One bookshelf down, four to go. Unpack, frame, assemble; repeat as necessary.

Over the years, I have built many Billy shelves. It is the ubiquitous, go-to solution for large, cost-effective and relatively sturdy book storage, and has been for some time. Although I have to say that the quality of Billy has declined over time; like so many of us, his early strength and burnished looks have sagged and faded. The overall finished product look roughly the same, but the quality of the parts and materials has declined—presumably in an effort to keep costs down. Higher density fibre board is now particle board; metal parts are now plastic. Had I been aware of how much they have changed between now and this time around, I’m not sure I would have still gone there.

While this might just be a case of buyers remorse, it wasn’t going to get the bookshelves assembled. There was really nothing for it but to get on with building them. The mechanics of assembly is pretty straightforward, and you quickly fall into a zen-like routine of unpacking, framing, sliding, hammering and inserting fiddly doo-hickies. The entire process is hard on the knees, but otherwise surprisingly meditative.

I didn’t realize quite how well they would fill the wall…

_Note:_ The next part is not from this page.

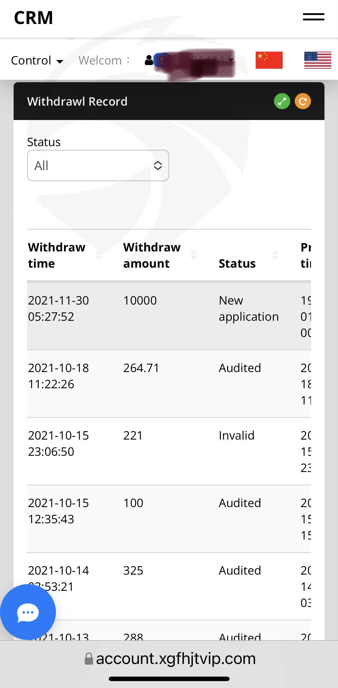The width and height of the screenshot is (338, 688).
Task: Tap the address bar lock icon
Action: click(x=89, y=659)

I had measured the room to figure out how many shelves would fit along the wall, which gave me five boxes to assemble (plus extensions). While I knew they would fit, I didn’t realize quite how closely they would match the room’s dimensions. By the end of the day, I had a wall of shelves. They actually fill the room quite perfectly. And match the colours of the existing woodwork surprisingly well. After some adjustments to deal with the fact that the floor is not as flat as I might like, I was able to finish my day with the bookshelves completed.

One day down, one completed wall of shelves.

For pre-fabricated shelves, they are perfectly serviceable, although I do miss the Billys of old. I have no plans on moving these any time soon, however. So as long as they stay where they are, they should hold up reasonably well.